Abstract:Prior studies on Remote Sensing Foundation Model (RSFM) reveal immense potential towards a generic model for Earth Observation. Nevertheless, these works primarily focus on a single modality without temporal and geo-context modeling, hampering their capabilities for diverse tasks. In this study, we present SkySense, a generic billion-scale model, pre-trained on a curated multi-modal Remote Sensing Imagery (RSI) dataset with 21.5 million temporal sequences. SkySense incorporates a factorized multi-modal spatiotemporal encoder taking temporal sequences of optical and Synthetic Aperture Radar (SAR) data as input.
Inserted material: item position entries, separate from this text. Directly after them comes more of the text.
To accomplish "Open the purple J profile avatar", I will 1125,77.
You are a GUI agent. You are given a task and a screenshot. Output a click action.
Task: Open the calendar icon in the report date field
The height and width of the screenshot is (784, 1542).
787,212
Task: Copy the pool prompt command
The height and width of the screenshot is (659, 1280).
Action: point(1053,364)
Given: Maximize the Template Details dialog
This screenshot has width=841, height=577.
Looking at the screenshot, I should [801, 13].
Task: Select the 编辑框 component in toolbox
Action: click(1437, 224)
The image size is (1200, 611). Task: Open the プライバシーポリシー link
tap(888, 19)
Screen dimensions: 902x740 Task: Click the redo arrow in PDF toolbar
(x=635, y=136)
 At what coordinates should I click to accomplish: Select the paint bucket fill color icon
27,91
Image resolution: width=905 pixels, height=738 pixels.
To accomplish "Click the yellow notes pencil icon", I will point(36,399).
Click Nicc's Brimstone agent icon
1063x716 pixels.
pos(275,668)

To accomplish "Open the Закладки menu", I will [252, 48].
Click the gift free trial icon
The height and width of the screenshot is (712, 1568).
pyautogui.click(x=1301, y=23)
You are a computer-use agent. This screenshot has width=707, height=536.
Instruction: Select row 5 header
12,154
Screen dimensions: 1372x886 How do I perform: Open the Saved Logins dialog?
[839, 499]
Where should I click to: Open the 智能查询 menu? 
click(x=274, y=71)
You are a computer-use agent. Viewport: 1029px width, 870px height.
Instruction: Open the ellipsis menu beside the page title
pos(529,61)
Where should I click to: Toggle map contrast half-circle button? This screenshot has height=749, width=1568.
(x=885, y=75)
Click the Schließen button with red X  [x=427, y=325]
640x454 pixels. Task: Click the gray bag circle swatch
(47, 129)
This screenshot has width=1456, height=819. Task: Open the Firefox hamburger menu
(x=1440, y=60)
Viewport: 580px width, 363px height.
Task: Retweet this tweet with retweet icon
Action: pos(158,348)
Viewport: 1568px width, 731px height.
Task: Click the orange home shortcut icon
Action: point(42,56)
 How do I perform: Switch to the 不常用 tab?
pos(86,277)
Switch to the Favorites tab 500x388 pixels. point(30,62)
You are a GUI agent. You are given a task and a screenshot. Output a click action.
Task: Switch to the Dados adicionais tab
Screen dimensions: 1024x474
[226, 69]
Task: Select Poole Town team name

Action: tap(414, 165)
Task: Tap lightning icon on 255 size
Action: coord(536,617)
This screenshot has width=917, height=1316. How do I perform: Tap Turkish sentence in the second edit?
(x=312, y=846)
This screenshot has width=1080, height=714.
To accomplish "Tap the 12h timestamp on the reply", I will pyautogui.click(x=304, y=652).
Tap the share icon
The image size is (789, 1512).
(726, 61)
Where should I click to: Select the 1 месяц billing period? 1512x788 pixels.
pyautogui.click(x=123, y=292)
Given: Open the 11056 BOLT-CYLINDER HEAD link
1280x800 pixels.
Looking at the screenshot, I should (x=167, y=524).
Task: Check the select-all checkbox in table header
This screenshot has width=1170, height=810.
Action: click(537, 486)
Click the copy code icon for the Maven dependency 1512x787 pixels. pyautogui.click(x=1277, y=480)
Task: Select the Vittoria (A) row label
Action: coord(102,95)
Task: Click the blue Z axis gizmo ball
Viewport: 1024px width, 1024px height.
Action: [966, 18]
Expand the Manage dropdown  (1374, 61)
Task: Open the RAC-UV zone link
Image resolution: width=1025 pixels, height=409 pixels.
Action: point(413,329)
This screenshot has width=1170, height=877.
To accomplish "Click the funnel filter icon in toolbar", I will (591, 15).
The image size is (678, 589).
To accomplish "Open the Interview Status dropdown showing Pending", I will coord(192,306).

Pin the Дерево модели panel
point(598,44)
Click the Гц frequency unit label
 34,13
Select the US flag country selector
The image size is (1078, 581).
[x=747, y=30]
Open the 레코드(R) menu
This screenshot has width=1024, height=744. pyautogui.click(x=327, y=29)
This encoder is pre-trained by our proposed Multi-Granularity Contrastive Learning to learn representations across different modal and spatial granularities. To further enhance the RSI representations by the geo-context clue, we introduce Geo-Context Prototype Learning to learn region-aware prototypes upon RSI's multi-modal spatiotemporal features. To our best knowledge, SkySense is the largest Multi-Modal RSFM to date, whose modules can be flexibly combined or used individually to accommodate various tasks. It demonstrates remarkable generalization capabilities on a thorough evaluation encompassing 16 datasets over 7 tasks, from single- to multi-modal, static to temporal, and classification to localization. SkySense surpasses 18 recent RSFMs in all test scenarios. Specifically, it outperforms the latest models such as GFM, SatLas and Scale-MAE by a large margin, i.e., 2.76%, 3.67% and 3.61% on average respectively. We will release the pre-trained weights to facilitate future research and Earth Observation applications.

What problem does this paper attempt to address?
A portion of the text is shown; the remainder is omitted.